━━━━━ MATERIAL FOR THE TASK

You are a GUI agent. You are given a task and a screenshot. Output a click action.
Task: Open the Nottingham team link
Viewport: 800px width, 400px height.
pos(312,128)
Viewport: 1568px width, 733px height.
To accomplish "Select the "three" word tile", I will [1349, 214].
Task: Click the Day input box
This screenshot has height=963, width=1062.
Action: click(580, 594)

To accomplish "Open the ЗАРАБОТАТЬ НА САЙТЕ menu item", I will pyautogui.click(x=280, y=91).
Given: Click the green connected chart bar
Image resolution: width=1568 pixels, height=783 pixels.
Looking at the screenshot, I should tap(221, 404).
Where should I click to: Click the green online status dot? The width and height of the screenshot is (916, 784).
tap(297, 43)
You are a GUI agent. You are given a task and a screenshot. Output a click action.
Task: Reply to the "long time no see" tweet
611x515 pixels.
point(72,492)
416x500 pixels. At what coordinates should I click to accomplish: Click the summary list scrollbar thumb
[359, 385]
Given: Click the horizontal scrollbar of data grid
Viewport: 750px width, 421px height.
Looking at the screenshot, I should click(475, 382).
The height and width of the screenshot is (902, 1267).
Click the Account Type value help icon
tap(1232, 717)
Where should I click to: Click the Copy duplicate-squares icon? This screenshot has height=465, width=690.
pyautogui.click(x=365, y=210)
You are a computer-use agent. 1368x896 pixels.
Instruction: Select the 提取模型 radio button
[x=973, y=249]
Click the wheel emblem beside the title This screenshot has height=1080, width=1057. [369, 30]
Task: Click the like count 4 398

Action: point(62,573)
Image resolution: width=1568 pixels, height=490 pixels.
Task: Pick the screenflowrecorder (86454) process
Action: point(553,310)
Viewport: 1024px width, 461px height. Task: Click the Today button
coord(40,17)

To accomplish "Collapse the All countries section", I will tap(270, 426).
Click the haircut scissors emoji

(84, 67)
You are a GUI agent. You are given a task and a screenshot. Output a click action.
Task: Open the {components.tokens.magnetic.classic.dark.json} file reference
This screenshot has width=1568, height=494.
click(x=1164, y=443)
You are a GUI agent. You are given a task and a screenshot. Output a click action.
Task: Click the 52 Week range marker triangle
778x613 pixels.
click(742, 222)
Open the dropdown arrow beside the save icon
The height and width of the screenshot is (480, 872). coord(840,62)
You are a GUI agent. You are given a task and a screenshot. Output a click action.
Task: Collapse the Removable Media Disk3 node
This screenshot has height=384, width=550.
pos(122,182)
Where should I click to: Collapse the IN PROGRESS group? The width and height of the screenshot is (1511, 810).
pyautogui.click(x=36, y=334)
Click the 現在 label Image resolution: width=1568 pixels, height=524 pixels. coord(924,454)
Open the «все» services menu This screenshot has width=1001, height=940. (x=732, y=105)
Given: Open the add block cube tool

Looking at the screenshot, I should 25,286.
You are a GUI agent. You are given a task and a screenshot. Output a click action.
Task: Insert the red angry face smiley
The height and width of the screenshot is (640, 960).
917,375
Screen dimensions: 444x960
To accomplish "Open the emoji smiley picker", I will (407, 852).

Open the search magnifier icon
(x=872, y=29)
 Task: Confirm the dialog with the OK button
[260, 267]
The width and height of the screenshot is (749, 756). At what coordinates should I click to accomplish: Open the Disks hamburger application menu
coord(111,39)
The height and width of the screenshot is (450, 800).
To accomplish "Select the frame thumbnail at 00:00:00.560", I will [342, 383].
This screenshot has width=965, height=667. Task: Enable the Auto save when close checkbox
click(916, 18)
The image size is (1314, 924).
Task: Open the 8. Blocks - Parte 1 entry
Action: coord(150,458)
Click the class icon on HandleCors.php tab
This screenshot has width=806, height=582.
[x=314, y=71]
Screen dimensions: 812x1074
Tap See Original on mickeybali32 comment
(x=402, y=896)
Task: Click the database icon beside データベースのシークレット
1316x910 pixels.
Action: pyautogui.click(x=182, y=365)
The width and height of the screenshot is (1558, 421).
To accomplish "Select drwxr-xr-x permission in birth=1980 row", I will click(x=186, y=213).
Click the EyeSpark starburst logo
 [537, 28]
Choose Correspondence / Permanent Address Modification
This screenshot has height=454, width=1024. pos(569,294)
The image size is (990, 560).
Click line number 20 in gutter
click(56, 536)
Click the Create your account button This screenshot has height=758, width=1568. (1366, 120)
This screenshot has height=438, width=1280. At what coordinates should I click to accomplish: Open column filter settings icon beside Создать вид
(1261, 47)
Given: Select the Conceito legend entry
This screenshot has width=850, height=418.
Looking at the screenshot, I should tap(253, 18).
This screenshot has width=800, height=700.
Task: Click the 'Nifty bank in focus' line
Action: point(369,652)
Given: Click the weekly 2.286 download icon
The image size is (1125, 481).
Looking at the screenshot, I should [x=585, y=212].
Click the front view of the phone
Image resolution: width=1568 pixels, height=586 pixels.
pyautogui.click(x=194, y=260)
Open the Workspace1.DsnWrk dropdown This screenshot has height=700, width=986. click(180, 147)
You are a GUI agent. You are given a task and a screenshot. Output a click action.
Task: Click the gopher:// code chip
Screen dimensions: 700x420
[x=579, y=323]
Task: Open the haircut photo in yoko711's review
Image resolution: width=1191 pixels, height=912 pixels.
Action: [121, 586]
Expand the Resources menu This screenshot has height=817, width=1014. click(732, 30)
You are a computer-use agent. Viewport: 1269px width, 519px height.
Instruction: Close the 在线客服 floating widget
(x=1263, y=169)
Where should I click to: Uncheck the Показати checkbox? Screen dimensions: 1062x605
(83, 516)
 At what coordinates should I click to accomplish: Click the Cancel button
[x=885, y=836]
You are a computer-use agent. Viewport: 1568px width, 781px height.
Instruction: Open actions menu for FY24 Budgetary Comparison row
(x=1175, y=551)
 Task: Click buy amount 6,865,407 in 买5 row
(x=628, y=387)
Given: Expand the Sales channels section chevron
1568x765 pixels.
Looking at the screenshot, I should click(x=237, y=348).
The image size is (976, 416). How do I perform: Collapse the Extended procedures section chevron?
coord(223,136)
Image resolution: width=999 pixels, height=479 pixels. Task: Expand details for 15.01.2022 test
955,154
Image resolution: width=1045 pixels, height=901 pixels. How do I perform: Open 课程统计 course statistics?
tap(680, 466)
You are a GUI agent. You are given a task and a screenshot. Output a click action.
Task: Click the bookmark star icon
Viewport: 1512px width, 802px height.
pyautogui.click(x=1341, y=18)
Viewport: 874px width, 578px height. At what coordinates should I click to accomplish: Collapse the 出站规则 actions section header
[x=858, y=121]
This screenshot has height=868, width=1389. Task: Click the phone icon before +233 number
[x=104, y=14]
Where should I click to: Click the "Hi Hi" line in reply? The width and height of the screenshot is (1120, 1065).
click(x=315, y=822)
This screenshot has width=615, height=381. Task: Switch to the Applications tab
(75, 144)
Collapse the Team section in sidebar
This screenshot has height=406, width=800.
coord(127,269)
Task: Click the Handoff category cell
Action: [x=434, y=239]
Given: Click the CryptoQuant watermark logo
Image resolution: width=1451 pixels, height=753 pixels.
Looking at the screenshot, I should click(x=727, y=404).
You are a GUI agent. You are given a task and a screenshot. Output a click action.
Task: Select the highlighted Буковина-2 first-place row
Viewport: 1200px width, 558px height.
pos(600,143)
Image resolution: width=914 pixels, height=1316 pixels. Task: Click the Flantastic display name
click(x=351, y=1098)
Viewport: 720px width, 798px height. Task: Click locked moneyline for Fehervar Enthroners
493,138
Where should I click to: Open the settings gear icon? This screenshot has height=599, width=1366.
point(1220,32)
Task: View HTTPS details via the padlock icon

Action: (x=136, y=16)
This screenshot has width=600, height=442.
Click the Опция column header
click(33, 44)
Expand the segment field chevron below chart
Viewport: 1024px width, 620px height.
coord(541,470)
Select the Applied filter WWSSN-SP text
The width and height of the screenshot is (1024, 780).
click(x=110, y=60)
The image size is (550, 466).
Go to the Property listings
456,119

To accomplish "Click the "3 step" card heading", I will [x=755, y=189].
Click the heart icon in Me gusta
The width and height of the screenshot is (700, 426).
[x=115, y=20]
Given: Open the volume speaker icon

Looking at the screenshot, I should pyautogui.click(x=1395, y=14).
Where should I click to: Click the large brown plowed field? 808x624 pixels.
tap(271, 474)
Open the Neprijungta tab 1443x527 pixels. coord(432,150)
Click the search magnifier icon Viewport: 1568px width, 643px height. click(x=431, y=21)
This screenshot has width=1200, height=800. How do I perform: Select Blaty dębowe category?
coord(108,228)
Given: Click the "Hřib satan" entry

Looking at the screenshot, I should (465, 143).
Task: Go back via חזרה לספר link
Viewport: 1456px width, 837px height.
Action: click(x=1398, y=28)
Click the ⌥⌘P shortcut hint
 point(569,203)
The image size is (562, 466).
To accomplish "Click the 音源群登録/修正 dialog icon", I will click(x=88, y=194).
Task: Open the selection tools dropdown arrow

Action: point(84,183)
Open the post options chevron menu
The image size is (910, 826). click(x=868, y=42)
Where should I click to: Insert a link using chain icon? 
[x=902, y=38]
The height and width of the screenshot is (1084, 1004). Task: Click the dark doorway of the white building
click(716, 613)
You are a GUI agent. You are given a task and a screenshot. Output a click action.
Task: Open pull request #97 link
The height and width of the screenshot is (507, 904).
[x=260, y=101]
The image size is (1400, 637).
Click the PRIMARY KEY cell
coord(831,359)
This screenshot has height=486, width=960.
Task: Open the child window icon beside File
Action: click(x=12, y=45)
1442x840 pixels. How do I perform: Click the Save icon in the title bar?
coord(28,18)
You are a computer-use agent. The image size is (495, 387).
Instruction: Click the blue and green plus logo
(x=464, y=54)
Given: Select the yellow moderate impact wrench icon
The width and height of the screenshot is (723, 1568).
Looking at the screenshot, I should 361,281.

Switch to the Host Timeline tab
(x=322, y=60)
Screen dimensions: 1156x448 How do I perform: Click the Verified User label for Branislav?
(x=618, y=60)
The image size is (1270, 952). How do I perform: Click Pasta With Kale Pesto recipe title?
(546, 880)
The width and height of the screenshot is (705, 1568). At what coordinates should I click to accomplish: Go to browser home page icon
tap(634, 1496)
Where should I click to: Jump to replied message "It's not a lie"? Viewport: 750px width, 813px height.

━━━━━━━━━━

→ ASSIGNMENT
Please copy every line of the records above in which "smiley" appears.

→ TASK RESPONSE
Task: Insert the red angry face smiley
To accomplish "Open the emoji smiley picker", I will (407, 852).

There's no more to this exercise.